:: WHAT YOU SHOULD DO ::
The entries that follow include a run beginning at the line with "Stockists (195, 1738)" and ending at the line with "Acknowledgement (195, 1918)"; restate that run word for word and leave the rest out.

================

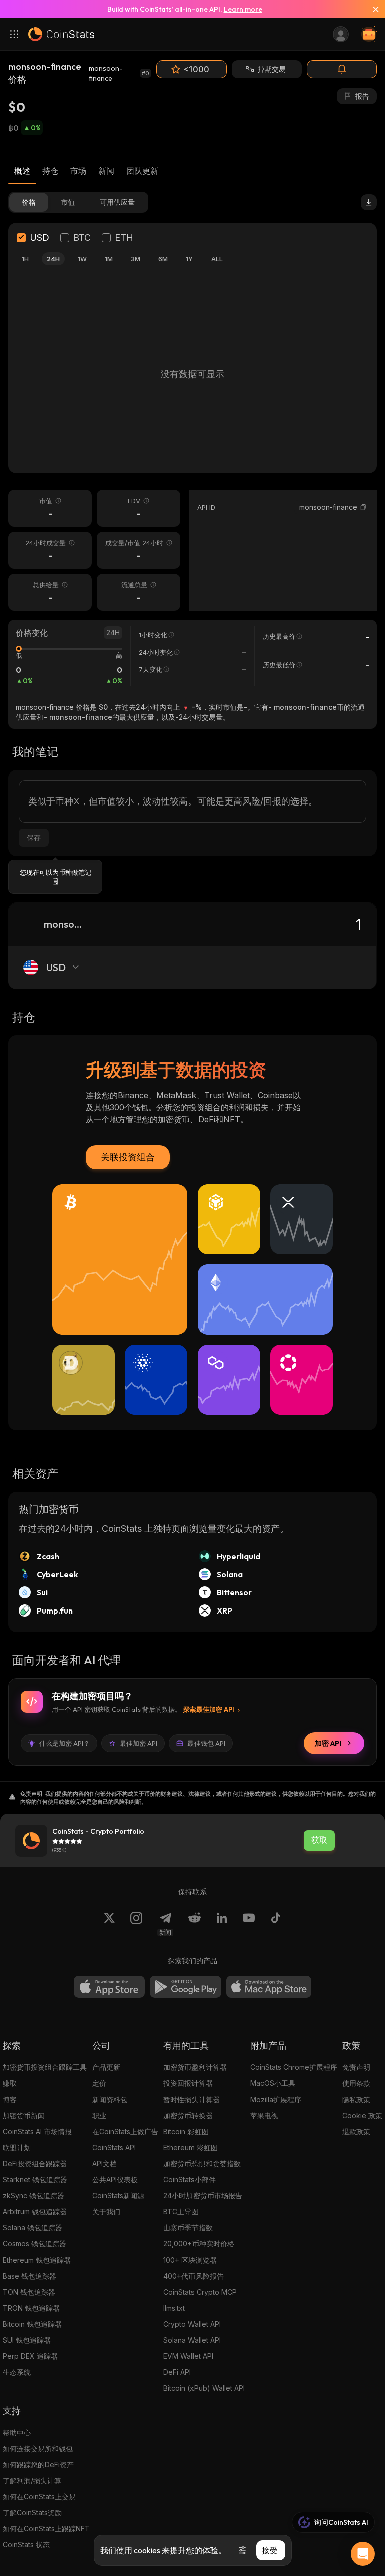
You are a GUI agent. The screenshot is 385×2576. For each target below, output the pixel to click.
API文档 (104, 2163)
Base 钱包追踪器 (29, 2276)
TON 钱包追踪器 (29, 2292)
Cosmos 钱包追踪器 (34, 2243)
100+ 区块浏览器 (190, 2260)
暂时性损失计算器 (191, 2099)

================

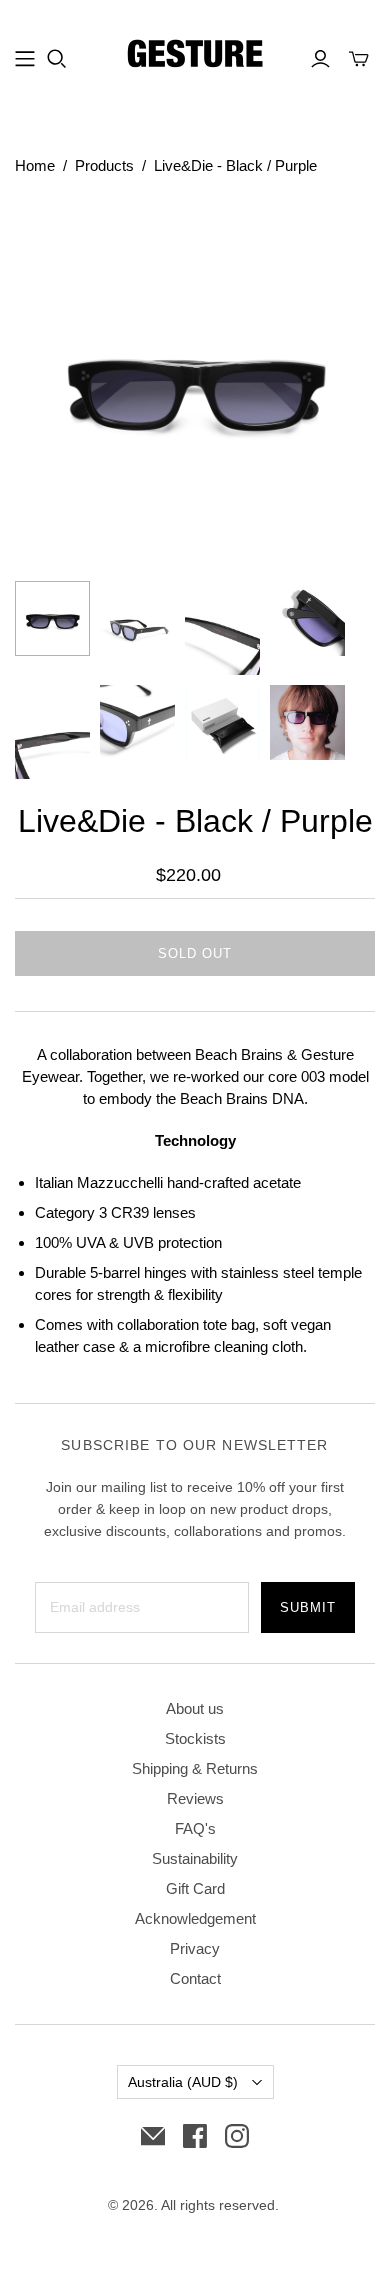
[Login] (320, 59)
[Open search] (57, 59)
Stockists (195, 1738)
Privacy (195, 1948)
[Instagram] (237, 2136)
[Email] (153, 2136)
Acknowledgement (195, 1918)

================

:: RESULT OF THIS TASK ::
Stockists (195, 1738)
Privacy (195, 1948)
[Instagram] (237, 2136)
[Email] (153, 2136)
Acknowledgement (195, 1918)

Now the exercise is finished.